Works every time, but unwaxed floss is a major thing to remember, the waxed kind can stain some fibers.

As to remembering rows, Kas, go get yourself a little row counter. They sit on your needles, and as you complete a row, just click it to the next number, or turn the little thing on the side, depending on which type you get.
This is what I do, if I have to repeat rows 5-12, I simply start tracking at row 5, and so on until I complete row 12, then on what would be row 13, I set the counter to row 5 again, and so on.
I also have been known to use a separate one, to keep track of how many repeats I've done.


----------



## Kasota (Nov 25, 2013)

Thanks for the tips, Debi! These are not Boyle needles but they do have the little hole.  I didn't know they made row counters! I'll be getting one of those tomorrow!!


----------



## Pearl B (Sep 27, 2008)

Ive got 2 row counters also. that way I can keep track of what row & what/how many repeats Ive done. Like the shawl I posted on blocking, I repeated a certain section I think 15 times. I would be lost without my row counters.


----------



## Wind in Her Hair (Jul 18, 2002)

look at you, you brave soul! You are knitting LACE- yes, any knitting with holes in it (on purpose) qualifies as LACE!!!!

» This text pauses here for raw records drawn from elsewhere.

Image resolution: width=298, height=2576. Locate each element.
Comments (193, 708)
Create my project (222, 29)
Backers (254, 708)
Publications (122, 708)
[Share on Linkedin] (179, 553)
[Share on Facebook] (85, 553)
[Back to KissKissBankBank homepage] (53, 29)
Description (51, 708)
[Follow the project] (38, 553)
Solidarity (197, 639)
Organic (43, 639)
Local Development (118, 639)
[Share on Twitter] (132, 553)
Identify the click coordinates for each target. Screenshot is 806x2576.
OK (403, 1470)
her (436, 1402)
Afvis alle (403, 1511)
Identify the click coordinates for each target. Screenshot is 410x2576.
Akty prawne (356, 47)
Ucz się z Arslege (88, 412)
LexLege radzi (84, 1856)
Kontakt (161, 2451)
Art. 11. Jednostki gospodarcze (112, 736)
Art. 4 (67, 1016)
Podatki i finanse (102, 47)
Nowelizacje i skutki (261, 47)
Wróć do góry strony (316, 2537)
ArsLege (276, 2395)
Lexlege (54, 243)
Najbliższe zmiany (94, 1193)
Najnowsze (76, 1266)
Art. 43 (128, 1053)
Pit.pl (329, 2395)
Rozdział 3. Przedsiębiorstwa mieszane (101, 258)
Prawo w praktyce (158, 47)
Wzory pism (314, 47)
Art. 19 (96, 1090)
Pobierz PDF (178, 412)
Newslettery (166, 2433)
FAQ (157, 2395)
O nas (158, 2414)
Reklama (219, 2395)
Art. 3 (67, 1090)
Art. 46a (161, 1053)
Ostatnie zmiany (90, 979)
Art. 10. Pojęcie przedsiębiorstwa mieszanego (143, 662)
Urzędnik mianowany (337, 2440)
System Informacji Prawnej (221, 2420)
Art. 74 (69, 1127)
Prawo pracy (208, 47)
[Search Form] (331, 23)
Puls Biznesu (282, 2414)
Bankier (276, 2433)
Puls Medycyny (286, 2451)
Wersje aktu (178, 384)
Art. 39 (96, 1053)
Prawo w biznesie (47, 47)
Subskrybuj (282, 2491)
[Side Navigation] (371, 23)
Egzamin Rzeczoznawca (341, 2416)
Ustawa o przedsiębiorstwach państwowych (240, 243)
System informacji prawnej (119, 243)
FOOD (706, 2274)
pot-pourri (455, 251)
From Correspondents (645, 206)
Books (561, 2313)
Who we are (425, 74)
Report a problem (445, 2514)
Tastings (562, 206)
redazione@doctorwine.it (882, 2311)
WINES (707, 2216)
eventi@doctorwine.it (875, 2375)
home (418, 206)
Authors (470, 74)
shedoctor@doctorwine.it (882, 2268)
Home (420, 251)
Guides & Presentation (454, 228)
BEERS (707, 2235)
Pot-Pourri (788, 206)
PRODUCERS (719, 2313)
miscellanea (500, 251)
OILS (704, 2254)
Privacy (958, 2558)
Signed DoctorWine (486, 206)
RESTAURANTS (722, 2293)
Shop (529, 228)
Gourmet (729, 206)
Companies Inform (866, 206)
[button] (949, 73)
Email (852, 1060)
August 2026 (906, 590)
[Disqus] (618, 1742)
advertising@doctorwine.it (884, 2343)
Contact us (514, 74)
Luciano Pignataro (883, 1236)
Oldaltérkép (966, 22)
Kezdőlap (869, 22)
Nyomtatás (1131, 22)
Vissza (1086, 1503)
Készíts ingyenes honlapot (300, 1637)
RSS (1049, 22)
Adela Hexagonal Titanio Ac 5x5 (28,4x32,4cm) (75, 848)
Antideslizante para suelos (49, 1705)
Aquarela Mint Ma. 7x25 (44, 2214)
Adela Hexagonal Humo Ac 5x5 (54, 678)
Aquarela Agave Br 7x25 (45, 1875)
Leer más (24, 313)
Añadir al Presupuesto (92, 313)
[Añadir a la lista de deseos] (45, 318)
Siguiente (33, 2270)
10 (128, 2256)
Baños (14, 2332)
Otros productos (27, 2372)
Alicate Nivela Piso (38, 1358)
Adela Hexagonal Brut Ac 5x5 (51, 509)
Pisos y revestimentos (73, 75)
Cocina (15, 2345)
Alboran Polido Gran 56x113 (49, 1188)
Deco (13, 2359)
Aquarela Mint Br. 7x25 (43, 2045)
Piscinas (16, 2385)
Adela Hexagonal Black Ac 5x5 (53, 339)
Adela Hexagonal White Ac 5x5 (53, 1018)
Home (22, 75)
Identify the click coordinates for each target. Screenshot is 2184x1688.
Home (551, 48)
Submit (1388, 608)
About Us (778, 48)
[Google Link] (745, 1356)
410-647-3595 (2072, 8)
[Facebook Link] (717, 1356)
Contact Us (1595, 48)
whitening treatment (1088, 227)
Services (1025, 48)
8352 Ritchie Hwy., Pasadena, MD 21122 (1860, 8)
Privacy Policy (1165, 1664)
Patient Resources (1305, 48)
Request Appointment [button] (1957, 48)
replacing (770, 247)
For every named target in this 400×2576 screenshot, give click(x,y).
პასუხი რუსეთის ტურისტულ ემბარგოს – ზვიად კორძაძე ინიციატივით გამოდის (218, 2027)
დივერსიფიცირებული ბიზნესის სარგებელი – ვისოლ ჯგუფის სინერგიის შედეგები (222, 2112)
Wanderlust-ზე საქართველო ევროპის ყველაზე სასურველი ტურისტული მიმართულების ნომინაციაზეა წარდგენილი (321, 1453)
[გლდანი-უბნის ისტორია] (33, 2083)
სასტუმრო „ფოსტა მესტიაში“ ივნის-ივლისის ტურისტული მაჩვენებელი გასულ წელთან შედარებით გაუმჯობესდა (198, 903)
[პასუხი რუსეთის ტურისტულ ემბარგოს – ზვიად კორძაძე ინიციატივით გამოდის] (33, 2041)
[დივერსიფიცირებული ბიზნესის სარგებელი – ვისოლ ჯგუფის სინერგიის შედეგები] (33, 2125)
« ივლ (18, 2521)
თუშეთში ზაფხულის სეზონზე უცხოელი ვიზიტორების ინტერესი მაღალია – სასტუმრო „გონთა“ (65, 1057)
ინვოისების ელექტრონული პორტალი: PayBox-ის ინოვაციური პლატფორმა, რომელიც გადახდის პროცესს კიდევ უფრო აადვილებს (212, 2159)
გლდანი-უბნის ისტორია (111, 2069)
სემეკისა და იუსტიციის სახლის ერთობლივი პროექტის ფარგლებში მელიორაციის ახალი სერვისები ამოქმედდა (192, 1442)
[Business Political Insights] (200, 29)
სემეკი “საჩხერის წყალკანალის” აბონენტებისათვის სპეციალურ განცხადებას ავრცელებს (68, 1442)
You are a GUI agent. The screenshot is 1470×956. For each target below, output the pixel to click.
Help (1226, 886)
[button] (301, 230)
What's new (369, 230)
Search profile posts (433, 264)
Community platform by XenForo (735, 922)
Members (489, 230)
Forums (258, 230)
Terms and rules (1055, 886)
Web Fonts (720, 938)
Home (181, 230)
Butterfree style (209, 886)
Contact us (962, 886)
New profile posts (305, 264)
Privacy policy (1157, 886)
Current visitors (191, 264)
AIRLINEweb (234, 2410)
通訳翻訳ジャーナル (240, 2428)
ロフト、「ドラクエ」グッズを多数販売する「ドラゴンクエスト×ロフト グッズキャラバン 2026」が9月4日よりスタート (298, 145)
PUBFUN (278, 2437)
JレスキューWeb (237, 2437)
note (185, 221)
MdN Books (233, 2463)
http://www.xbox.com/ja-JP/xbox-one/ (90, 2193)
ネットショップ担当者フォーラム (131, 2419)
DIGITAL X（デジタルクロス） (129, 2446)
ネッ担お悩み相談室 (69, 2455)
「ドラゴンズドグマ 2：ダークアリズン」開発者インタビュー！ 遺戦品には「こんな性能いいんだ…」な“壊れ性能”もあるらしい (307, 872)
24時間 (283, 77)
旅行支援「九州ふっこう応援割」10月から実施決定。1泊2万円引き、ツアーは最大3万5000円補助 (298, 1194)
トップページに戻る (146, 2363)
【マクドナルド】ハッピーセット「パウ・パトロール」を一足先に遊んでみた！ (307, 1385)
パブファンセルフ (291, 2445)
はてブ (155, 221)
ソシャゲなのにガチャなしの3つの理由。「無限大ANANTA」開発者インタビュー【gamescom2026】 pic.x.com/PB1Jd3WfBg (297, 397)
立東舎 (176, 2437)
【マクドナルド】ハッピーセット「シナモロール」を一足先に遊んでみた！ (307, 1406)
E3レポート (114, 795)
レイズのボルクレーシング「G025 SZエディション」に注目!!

Can I recommend an amazing resource and the one that got me started? It is frazzlehead's ebook "Demystifying Lace Knitting"- it really covers all the basics- it is a quick read and explains everything MUCH better than I can anf it has pictures! At $2.99 it is worth every cent!

https://www.smashwords.com/books/view/171693

and so sorry about those needles "dumping" you knitting. :sob: :sob: :sob: That is certainly an issue with many many needles- when you get your DyakCrafts you will be astounded by the difference in the connector!


----------



## Kasota (Nov 25, 2013)

WIHH, thank you for the link to that book! I will for sure pick that one up!


----------



## Belldandy (Feb 16, 2014)

Wind in Her Hair said:


> look at you, you brave soul! You are knitting LACE- yes, any knitting with holes in it (on purpose) qualifies as LACE!!!!
> 
> Can I recommend an amazing resource and the one that got me started? It is frazzlehead's ebook "Demystifying Lace Knitting"- it really covers all the basics- it is a quick read and explains everything MUCH better than I can anf it has pictures! At $2.99 it is worth every cent!
> 
> ...



Oooo...thanks. I just started knitting 'lace' to do a market bag. Will happily check out this book.


----------



## Kasota (Nov 25, 2013)

I got the book! Oh, heavens I love the internet! 

When I was a young whipper snapper everything took so loooong! There would be a trip to the library or a book store and often enough the bookstore would have to order what you wanted and then you would have to wait and wait and wait some more. 

Click, click, download...and there it is!


----------



## Wind in Her Hair (Jul 18, 2002)

that ebook totally saved me and got me over the "roadbumps" and the fear of lace knitting!


----------



## Kasota (Nov 25, 2013)

I DO feel brave! I DO!!! LOL!!! 

I just love you all. There is so much encouragement here it simply warms my heart!!!


----------



## Kasota (Nov 25, 2013)

:happy::happy::happy: It's working!!! :happy::happy::happy:​
I am now on row 32!!! I'm so excited!!! I can't wait to see what it looks like when I am done. I'm already starting to think about the next one!! This could get addictive.


----------



## Pearl B (Sep 27, 2008)

> This could get addictive.


 It is :hysterical::hysterical:


----------



## Kasota (Nov 25, 2013)

Yeah - I'm already zipping over to Amazon to order some of those blocking things like the ones you have! I've got this pink and green shaded yarn that I am starting to envision as a shawl and it will be thinner yarn that will look best blocked! 

LOL!!!!


----------



## hercsmama (Jan 15, 2004)

Welcome to the Lace side! We have cookies over here, enjoy!!:nanner:


----------



## Marchwind (May 10, 2002)

Simple socks are about as much lace as I've been able to do so far. I wish I didn't have this driving desire to always help and volunteer, I'd have so much time one my hands. If I stop doing any of my volunteering I'm sure I will be eaten up by guilt :sob::bash::help:

I so want to knit a shawl with lace. One day, one day.

I can't wait to see pictures of yours Kasota when you are finished.


----------